Caratteristiche della carne, dei prodotti e dei trasformati, di Ettore Bartoletti

Importanti, ma già ampiamente discusse, sono le caratteristiche tipiche dell’allevamento della razza Mora Romagnola. Le moderne teorie ed anche i più recenti interventi normativi riguardanti il benessere animale spingono, in Europa, verso tecniche di allevamento riconducibili a tipologie simili al semibrado o comunque con momenti della vita in spazi aperti.
Salumi
Non di secondo ordine sono, però, le caratteristiche della carne suina di questa affascinante razza. Certamente è vero che i derivati dalla razza Mora non sono paragonabili al moderno suino destinato all’industria in termini di velocità di accrescimento e performance riproduttive ma all’interno di quella tradizione popolare, di quei cultori della buona cucina, di quella nicchia di gusti cosidetti dimenticati, di quell’AMARCORD dei sapori antichi e genuini, la Mora Romagnola non teme alcun paragone. 
Salami di Mora romagnola
Unita alle richieste, non dell’industria ma dell’artigianato salumiero, oggi si predilige la ricerca di carni più grasse e più marezzate e l’idea che queste carni, più rosse e saporite, siano costituite da muscoli più tonici e maggiormente facili da lavorare e conservare.
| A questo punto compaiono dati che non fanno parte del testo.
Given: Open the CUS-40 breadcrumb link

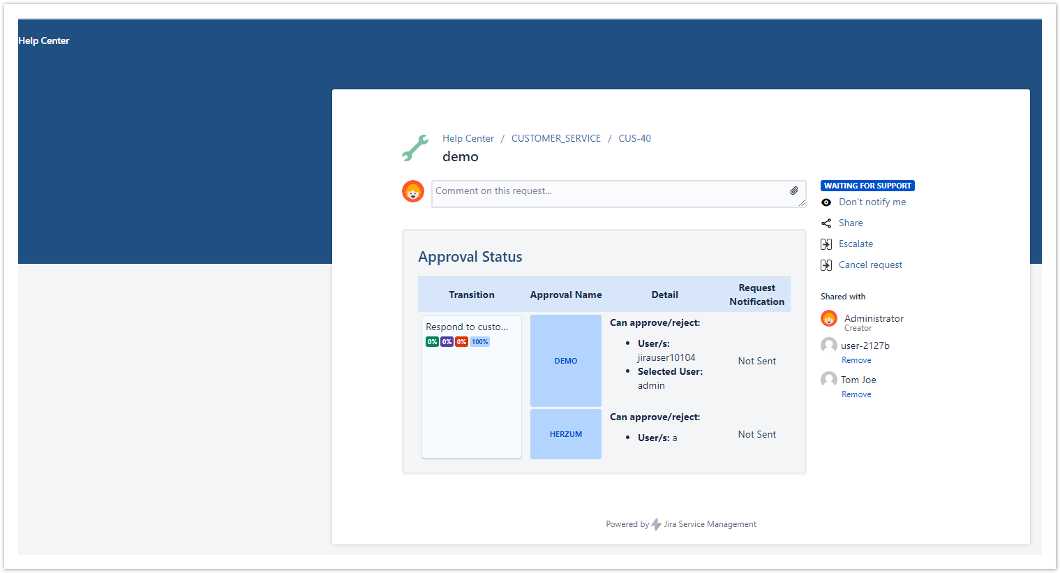Looking at the screenshot, I should pos(634,139).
Infatti la carne è molto particolare, essendo leggermente più scura e maggiormente marezzata, senza una netta distinzione tra parte magra e grassa. Quest’ultima, inoltre detiene una peculiarità racchiusa nel suo ottimo rapporto tra acidi grassi insaturi e saturi che la rende praticamente immune da tutti i discorsi di dannosità del colesterolo, conferendo alle carni un sapore unico e inconfondibile. Ciò è anche dovuto all’azione nei processi biochimici di maturazione dei vari salumi prodotti della componente grassa.